Pull every line of the entries that has the word "computer".
++++ Available data ++++
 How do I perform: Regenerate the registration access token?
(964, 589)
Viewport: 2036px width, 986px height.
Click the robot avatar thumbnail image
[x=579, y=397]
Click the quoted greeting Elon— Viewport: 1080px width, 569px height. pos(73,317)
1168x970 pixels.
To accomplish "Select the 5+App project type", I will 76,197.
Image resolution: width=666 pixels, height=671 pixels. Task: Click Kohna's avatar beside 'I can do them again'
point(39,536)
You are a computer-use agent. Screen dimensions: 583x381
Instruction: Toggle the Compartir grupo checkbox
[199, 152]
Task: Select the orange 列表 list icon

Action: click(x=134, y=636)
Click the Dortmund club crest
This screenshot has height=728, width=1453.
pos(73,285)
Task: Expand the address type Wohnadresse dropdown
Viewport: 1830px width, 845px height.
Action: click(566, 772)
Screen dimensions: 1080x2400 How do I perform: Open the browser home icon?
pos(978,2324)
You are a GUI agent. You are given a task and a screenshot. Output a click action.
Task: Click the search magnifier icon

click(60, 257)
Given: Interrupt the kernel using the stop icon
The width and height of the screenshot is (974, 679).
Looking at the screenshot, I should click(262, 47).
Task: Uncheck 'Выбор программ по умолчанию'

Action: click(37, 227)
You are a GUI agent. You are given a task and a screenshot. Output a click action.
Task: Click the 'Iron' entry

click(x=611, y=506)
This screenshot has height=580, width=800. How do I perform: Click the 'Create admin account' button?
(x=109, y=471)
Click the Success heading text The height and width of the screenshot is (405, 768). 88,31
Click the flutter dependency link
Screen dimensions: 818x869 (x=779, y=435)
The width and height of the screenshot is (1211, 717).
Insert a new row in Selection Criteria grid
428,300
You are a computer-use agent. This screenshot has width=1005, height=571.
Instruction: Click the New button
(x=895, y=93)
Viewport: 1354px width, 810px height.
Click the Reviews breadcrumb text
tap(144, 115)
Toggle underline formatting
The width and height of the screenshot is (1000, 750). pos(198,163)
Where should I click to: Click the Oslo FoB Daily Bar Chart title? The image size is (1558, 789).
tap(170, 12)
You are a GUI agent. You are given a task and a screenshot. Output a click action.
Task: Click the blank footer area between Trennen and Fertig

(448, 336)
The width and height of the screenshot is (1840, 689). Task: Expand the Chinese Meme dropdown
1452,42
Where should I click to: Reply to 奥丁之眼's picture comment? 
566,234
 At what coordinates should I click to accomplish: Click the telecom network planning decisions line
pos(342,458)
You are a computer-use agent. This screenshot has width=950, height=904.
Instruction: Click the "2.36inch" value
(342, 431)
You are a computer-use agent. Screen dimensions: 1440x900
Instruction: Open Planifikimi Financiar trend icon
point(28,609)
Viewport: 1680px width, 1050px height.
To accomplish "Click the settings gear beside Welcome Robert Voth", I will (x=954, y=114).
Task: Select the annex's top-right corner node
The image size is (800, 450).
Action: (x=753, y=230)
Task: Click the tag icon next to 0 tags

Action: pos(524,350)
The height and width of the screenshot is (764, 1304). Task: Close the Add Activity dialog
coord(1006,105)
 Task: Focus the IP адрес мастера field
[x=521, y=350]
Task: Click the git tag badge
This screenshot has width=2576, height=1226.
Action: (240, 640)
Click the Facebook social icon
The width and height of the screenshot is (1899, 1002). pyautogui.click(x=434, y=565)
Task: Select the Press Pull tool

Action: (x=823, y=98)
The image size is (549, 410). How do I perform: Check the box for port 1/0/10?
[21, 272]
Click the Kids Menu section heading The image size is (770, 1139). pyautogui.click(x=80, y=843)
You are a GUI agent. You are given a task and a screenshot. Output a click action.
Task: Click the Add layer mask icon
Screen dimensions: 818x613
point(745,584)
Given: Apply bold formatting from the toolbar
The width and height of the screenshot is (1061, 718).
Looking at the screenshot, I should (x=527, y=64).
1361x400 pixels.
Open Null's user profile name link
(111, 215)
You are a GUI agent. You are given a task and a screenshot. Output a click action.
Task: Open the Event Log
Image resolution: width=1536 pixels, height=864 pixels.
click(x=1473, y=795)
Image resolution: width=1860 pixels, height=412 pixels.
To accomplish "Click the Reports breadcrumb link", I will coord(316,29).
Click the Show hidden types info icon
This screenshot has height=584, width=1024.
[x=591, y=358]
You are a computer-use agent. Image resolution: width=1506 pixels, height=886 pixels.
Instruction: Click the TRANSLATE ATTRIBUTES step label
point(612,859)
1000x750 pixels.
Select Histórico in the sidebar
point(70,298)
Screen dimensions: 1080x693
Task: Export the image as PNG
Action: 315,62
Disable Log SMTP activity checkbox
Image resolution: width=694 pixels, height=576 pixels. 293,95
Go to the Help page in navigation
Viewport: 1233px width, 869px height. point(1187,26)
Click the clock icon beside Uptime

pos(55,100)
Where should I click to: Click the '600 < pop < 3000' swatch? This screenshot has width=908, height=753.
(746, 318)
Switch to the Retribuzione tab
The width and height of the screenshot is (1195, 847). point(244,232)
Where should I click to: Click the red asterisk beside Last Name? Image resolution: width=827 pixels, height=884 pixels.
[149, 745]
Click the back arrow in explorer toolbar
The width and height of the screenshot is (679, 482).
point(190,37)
++++
• _Completed task_:
You are a computer-use agent. Screen dimensions: 583x381
You are a computer-use agent. This screenshot has width=1005, height=571.
You are a computer-use agent. This screenshot has width=950, height=904.
You are a computer-use agent. Screen dimensions: 1440x900
You are a computer-use agent. Image resolution: width=1506 pixels, height=886 pixels.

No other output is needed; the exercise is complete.